The paper was produced by Michael Hippke from Sonneberg Observatory in Germany and John Learned, a fellow astrophysicist from the University of Hawaii.
They suggest that receiving an extraterrestrial message could potentially invite destruction and social chaos.
They outlined a number of different scenarios, including a friendly message that contained a form of downloadable artificial intelligence to allow for communication between us and the alien species. This scenario explored the difficulties of ensuring the safety of the planet when accepting such a technology.
The two astrophysicists concluded that ultimately, the potential benefits would outweigh the inherent risks of actively receiving such a message.
“Overall, we believe that the risk is very small (but not zero), and the potential benefit very large, so that we strongly encourage to read an incoming message,” they said.
It’s a fun thought experiment but probably not something we will need to worry about in our lifetime.
This week however, scientist said humanity may need look no further than our own Solar System in the search for alien life.
ONE OF SATURN’S MOON COULD BOAST ALIEN LIFE
Researchers probing one of Saturn’s moons said Tuesday that the icy orb known as Enceladus may boast ideal living conditions for single-celled micro-organisms known as archaeans found in some of the most extreme environments on Earth.
They reported the news in the science journal Nature Communications.
A methanogenic (methane-producing) archaean called Methanothermococcus okinawensis thrived in laboratory conditions mimicking those thought to exist on Saturn’s satellite, the team said.
On Earth, this type of archaean is found at very hot temperatures near deep-sea hydrothermal vents, and converts carbon dioxide and hydrogen gas into methane.
Traces of methane were previously detected in vapour emanating from cracks in Enceladus’ surface.
“We conclude that some of the CH4 (methane) detected in the plume of Enceladus might, in principle, be produced by methanogens,” the researchers in Germany and Austria wrote.
They also calculated that sufficient hydrogen to support such microbes could be produced by geochemical processes in Enceladus’ rocky core.

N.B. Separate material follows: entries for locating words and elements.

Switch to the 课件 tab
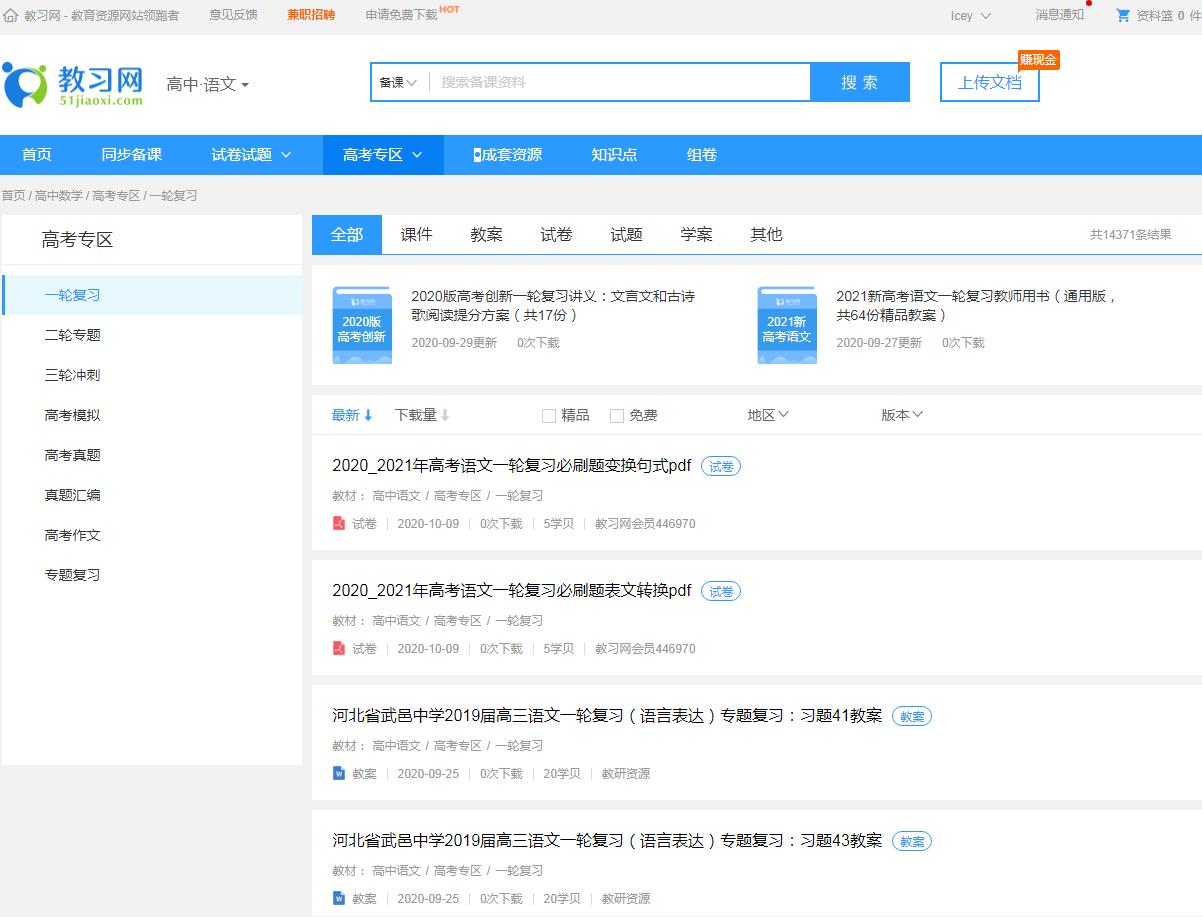This screenshot has width=1202, height=917. (x=417, y=234)
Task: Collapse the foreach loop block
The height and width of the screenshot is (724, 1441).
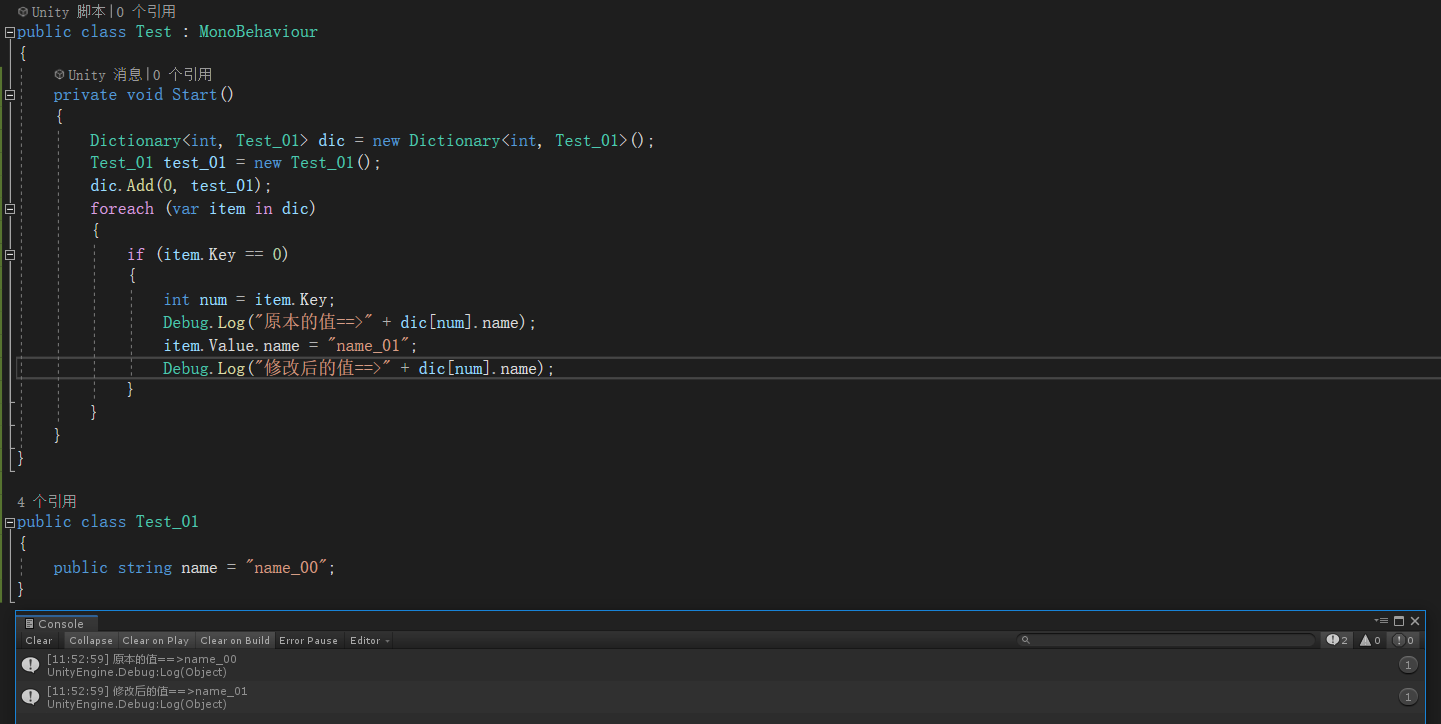Action: coord(10,209)
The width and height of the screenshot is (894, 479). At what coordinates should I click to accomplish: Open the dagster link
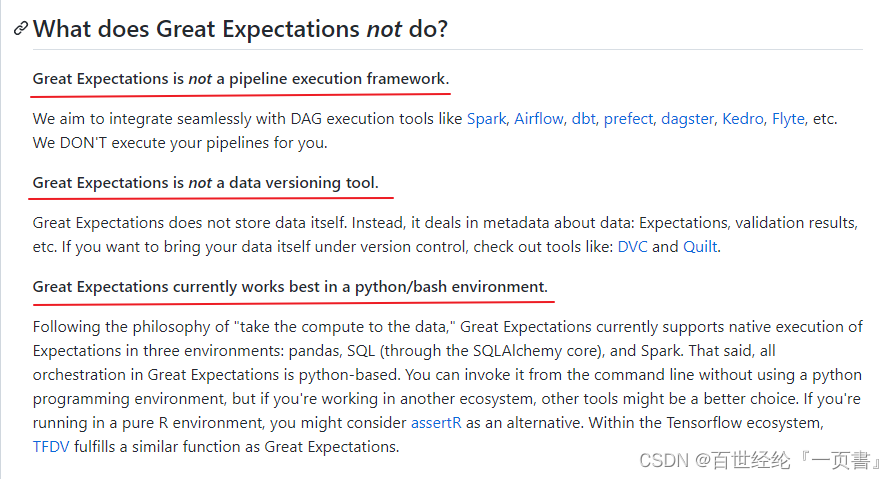(687, 119)
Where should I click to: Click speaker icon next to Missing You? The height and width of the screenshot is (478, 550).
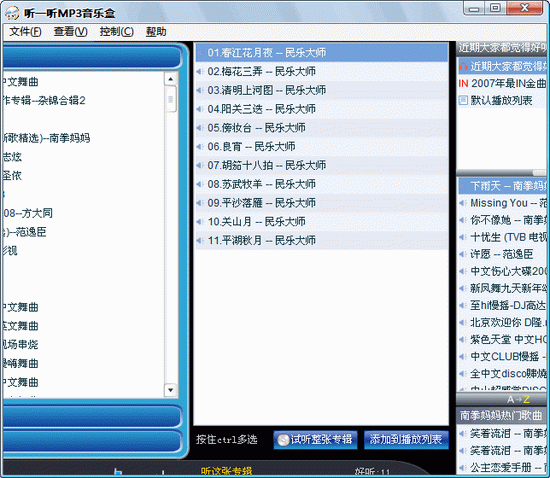click(x=463, y=203)
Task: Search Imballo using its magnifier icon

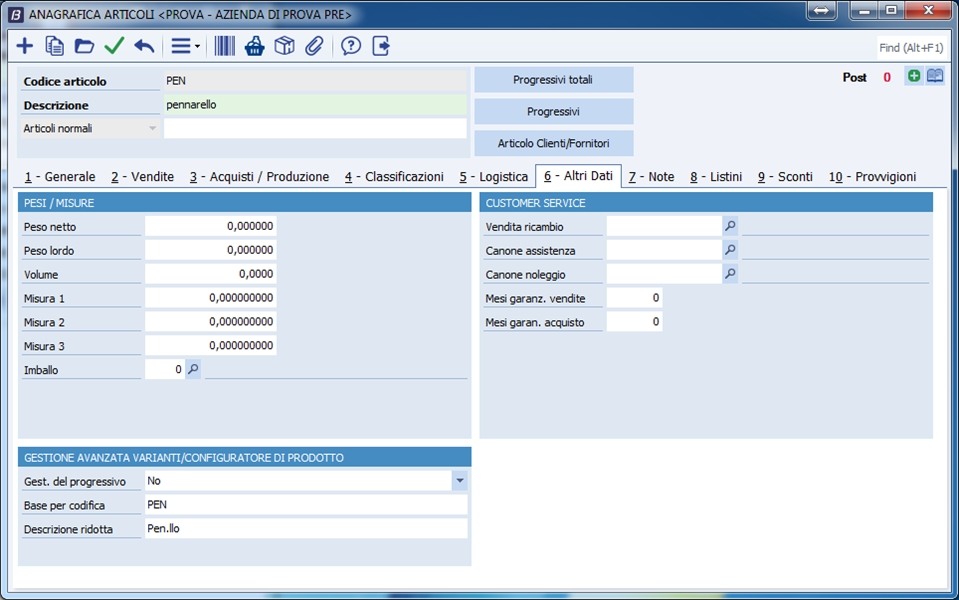Action: click(x=194, y=369)
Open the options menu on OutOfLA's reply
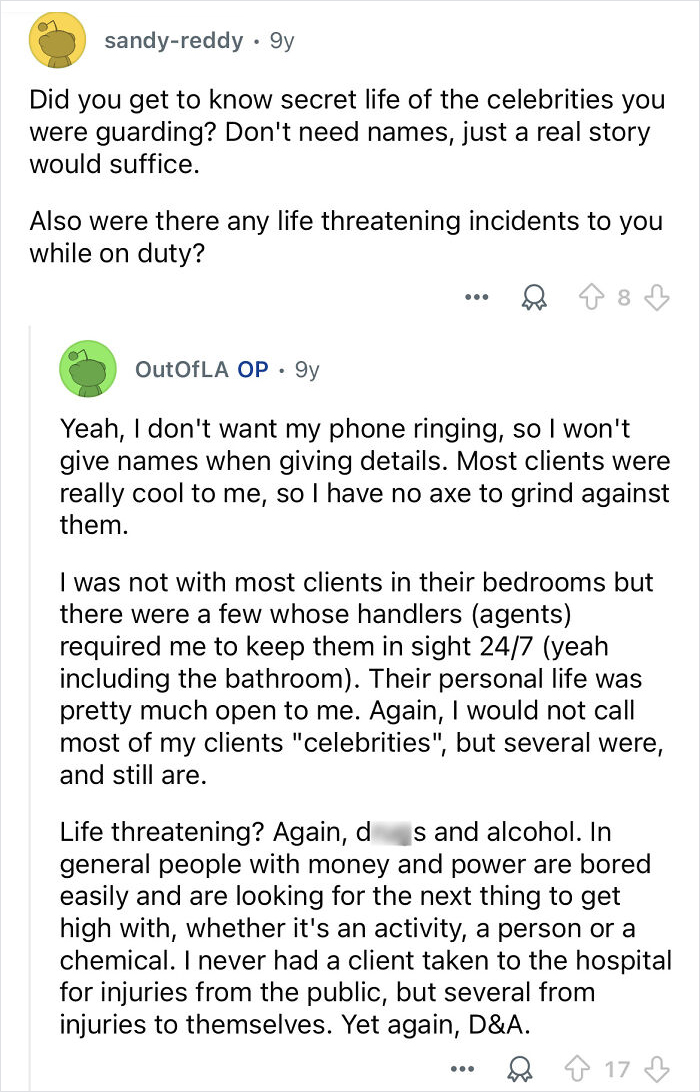700x1092 pixels. click(462, 1068)
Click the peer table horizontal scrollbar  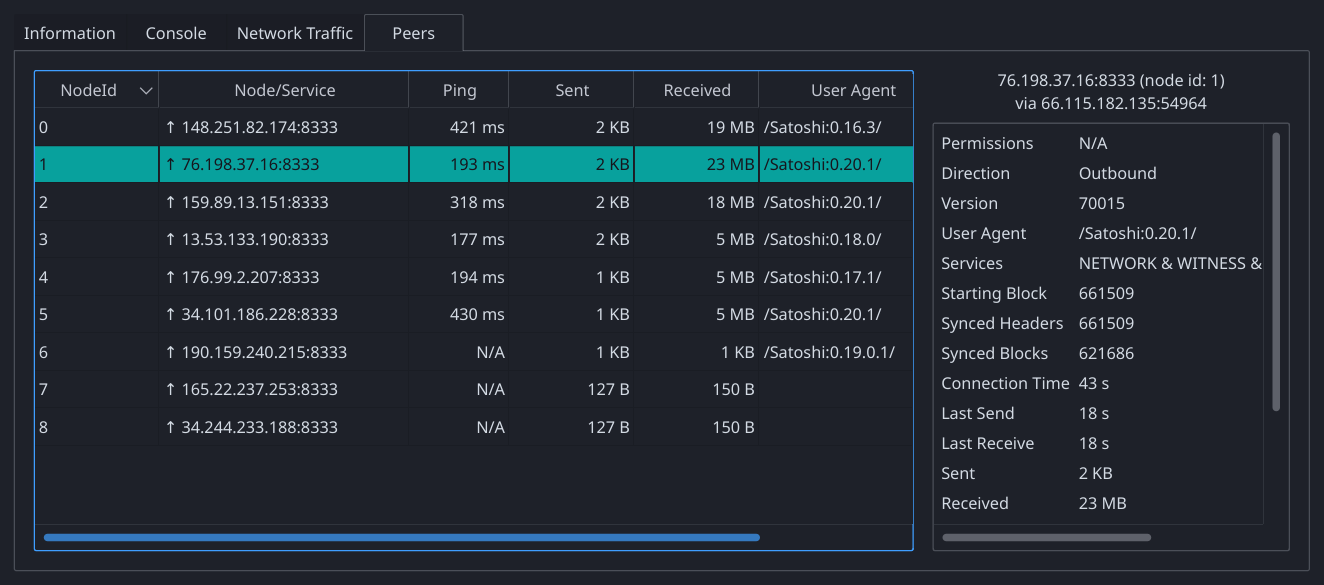click(x=401, y=537)
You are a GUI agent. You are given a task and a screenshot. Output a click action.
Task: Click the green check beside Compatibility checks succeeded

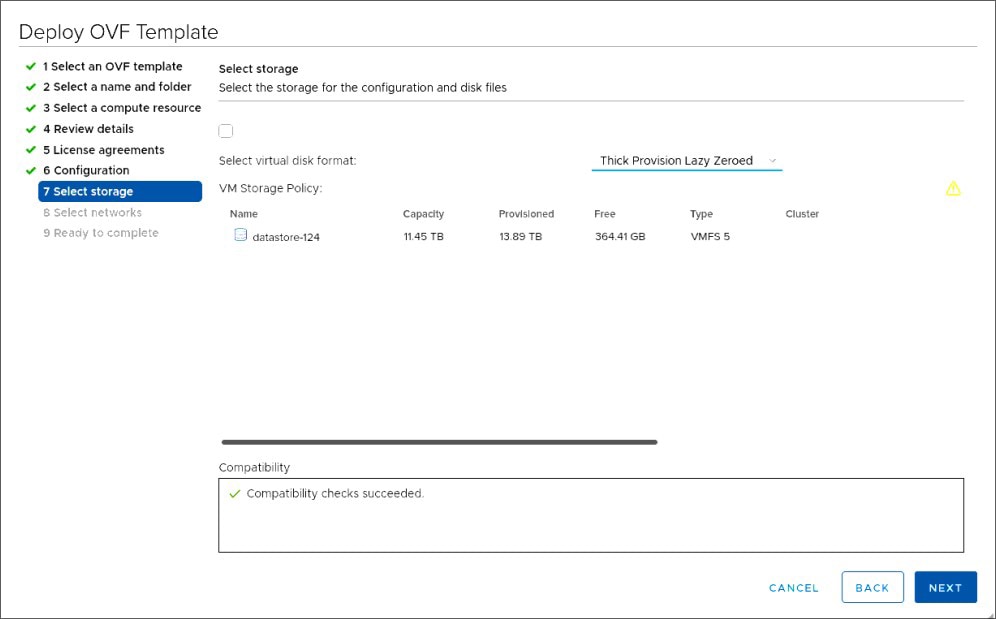tap(235, 493)
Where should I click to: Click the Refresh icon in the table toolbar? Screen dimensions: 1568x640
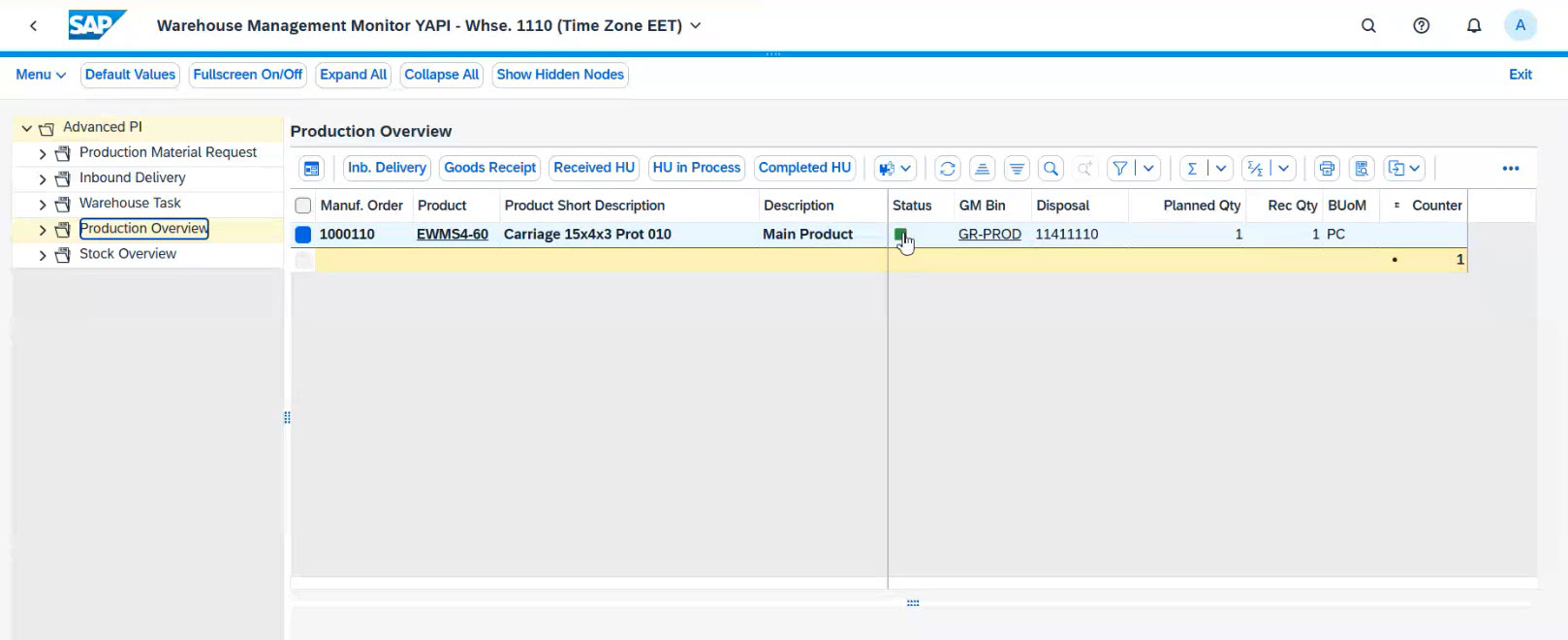(947, 169)
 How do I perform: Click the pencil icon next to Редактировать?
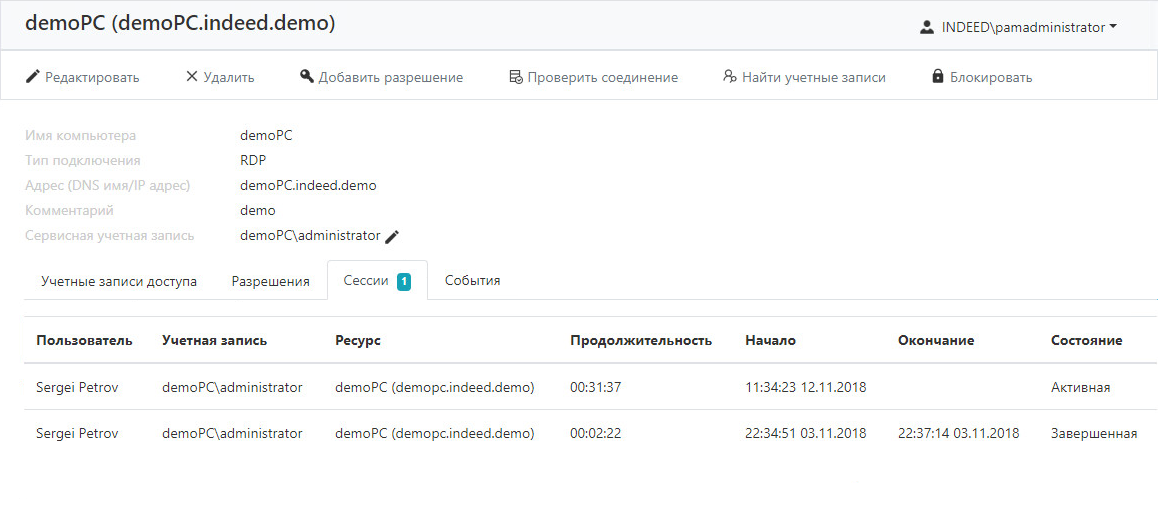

Saturn is the sixth planet from the Sun, separated from Earth only by Mars and Jupiter. It has dozens of moons.
Previous research suggested that Enceladus sports an ocean of liquid water — a key ingredient for life — beneath its icy surface.
The moon is also thought to contain compounds such as methane, carbon dioxide, and ammonia, and its south pole sports hydrothermal activity — a combination of traits that makes it a key target in the search for extraterrestrial life.